A.
PENDAHULUAN
1. Latar Belakang
Islam merupakan agama yang diturunkan oleh
Allah melalui nabi Muhammad saw sebagai pembawa rahmat bagi semua alam. Syariat
islam dibuat guna melindungi jiwa, agama, keturunan, harta, dan harga diri
sesama makhluk. Bahkan dalam haditsnya nabi Muhammad secara jelas mengatakan
bahwa tujuan pengutusannya adalah untuk menyempurnakan akhlak.
Seorang
muslim satu dengan lainnya diibaratkan bagaikan sesosok tubuh dimana bila satu
anggota merasakan sakit maka anggota badan yang lainnya akan merasakan sakit
juga.
Tidak
ada seorangpun didunia ini yang mau dilahirkan sebagai seorang budak, seorang
pelayan, seorang buruh kasar, seorang yang teraniaya, seorang yang beragama
nasrani, yahudi, majusi. Seandainya manusia boleh memilih ketika akan dilhirkan,
niscaya akan memilih dilahirkan dan ditakdirkan sebagai orang yang sukses
didunia maupun diakhirat.
Untuk
merealisasikan kehidupan yang penuh dengan rahmat, Allah mensyariatkan hukum
qishash bagi pelaku pembunuhan. Pensyariatan ini tidak lain adalah sebagai
tindakan prefentif agar seorang tidak coba-coba untuk membunuh.
Pensyariatan
qishash tidak lain adalah sebagai bukti kecintaan Allah kepada hambanya, bahkan
dalam Al Quran di jelaskan bahwa penghilangan nyawa satu orang itu sama saja
dengan penghilangan nyawa semua orang hal ini dikarenakan, apabila seseorang
sudah berani untuk menghilangkan nyawa satu orang, maka tidak menutup
kemungkinan bahwa ia akan melakukannya untuk kesempatan berikutnya.
Namun,
apabila wali dari korban ataupun ahli waris dari korban memaafkan pelaku tindak
pidana pembunuhan tersebut, maka ia dikenakan kewajiban diyat sebagai rasa
syukur atas keringanan yang diberikan wali atau ahli waris korban kepadanya.
2. Rumusan Masalah
1. Pengertian jinayat
2. Pembagian jinayat
3. Pengertian diyat
4. Pembagian diayat
3. Tujuan Penulisan Makalah
1. Untuk mengetahui
pengertian jinayat
2. Untuk mengetahui
pembagian jinayat
3. Untuk mengetahui
pengertian diyat
B. PEMBAHASAN
1. Jinayat
Kata “jinayat”, menurut bahasa Arab, adalah bentuk jamak
dari kata “jinayah”, yang berasal dari “ (جَنَى
الذَنْبَ – يَجْنِيْهِ جِنَايَةً), yang berarti
melakukan dosa.
Sekalipun merupakan isim mashdar (kata dasar), tetapi kata “jinayat”

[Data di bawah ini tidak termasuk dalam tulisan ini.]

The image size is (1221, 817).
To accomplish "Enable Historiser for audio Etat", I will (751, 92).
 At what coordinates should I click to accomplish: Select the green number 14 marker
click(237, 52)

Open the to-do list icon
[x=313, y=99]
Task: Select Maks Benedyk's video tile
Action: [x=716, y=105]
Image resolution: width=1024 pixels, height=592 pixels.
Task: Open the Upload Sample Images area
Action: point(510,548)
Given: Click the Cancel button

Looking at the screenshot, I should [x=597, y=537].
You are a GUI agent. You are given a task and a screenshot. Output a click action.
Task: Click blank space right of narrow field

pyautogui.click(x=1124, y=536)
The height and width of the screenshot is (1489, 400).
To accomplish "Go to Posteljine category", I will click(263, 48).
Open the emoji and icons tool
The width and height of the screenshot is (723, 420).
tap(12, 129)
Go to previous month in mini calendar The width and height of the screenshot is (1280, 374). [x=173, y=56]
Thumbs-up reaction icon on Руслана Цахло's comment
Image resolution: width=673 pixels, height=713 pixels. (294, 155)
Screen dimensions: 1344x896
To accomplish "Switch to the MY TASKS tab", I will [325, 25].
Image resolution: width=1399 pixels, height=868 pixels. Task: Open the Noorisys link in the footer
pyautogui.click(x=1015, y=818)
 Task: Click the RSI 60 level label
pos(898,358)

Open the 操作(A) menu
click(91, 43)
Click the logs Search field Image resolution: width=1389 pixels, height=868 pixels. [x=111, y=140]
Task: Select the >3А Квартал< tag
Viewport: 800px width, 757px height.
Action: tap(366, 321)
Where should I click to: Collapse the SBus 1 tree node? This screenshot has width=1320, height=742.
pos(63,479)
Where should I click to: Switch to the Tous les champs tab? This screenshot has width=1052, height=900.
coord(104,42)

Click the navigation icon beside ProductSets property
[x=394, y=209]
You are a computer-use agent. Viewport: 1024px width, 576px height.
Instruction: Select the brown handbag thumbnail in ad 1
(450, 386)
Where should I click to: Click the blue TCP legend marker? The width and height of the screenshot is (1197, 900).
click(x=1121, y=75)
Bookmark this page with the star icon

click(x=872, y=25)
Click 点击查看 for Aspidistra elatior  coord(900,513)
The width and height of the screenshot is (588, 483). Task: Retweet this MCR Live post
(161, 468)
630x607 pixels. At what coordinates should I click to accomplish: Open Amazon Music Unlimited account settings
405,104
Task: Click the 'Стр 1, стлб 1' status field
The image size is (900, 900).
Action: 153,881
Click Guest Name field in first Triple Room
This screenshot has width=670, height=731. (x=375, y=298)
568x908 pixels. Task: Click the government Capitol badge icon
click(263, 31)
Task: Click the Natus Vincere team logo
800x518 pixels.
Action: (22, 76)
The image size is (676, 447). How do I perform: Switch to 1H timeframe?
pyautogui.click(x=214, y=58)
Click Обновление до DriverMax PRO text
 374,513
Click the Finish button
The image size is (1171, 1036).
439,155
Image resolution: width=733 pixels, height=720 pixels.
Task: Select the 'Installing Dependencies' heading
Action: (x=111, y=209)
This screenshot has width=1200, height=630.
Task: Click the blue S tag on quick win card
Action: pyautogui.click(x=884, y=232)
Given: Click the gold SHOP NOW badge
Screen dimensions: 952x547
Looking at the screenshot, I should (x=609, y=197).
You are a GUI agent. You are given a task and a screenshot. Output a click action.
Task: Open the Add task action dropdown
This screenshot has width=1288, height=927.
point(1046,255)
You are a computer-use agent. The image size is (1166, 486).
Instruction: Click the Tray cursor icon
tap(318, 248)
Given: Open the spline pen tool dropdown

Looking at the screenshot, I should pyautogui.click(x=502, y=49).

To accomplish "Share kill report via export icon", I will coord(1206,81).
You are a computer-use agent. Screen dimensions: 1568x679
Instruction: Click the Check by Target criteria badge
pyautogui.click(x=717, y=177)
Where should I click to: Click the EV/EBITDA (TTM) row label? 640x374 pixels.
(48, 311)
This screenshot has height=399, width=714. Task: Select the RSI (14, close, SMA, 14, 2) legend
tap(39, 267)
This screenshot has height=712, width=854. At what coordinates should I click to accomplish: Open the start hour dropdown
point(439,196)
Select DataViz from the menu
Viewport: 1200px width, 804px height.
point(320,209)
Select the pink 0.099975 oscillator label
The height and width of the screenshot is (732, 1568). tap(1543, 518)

dipakai dalam bentuk jamak, karena ia mencakup banyak jenis perbuatan dosa,
karena ia kadang mengenai jiwa dan anggota badan, secara disengaja ataupun
tidak. Kata ini juga berarti menganiaya badan, harta, atau kehormatan.
Adapun menurut istilah syariat, jinayat (tindak pidana) artinya menganiaya
badan sehingga pelakunya wajib dijatuhi hukuman qishash, membayar diyat atau
kafarah.[1]
An nafsi menurut bahasa adalah jiwa. Jadi janayat an nafsi adalah suatu
tindak pidana yang berkaitan dengan nyawa orang.
2.
Klasifikasi Jinayat (Tindak Pidana)
Jinayat (tindak pidana) terhadap badan
terbagi dalam dua jenis:
Jenis pertama, jinayat
terhadap jiwa (jinayat an-nafsi). Yaitu, jinayat yang mengakibatkan hilangnya
nyawa (pembunuhan). Pembunuhan jenis ini terbagi tiga:
1. Pembunuhan sengaja,
yaitu perbuatan menghilangkan nyawa
orang lain dengan indikasi kesengajaan dengan cara dan alat yang biasanya dapat
membunuh.
Para imam madzhab sepakat bahwa seseorang yang membunuh orang islam yang
sama-sama merdeka, dan yang dibunuh itu bukan anaknya, maka ia wajib menerima
balasan qishas. Kecuali apabila dimaafkan oleh ahli waris yang terbunuh dengan
membayar diyat (denda) atau dimaafkan sama sekali.[2]
Al Hadawiyyah, Syafi’I,
Maliki, dan Ahmad berpendapat bahwa orang merdeka tidak diqishash apabila
membunuh budak, berdasakan firman Allah, “Orang merdeka dengan orang
merdeka”. (QS Al Baqarah: 178), dan di awal ayat, “diwajibkan atas kamu
qishash.”. menegaskan harus berdasarkan persamaan status.
2.
Tidak sengaja, Misalnya seseorang melontarkan suatu
barang yang tidak disangka akan kena orang lain sehingga menyebabkan orang itu
mati, atau seseorang terjatuh menimpa orang lain sehingga orang yang ditimpanya
itu mati.[3]
Para imam madzhab
berbeda pendapat tentang seseorang yang membunuh orang lain dengan tidak
sengaja, memukul dengan sesuatu yang menurut kebiasaannya tidak mematikan, meninjunya dengan kepala tangan,
atau menamparnya dengan keras. Menurut
pendapat Hanafi dan Syafi’I:
orang tersebut dikenai diyat saja. Namun menurut pendapat Syafi’I: jika pukulan
itu berulang-ulang kali yang mengakibatkan kematian maka ia dikenai hukum bunuh
pula. Sedang menurut pendapat Maliki: wajib dikenai hukum bunuh pula.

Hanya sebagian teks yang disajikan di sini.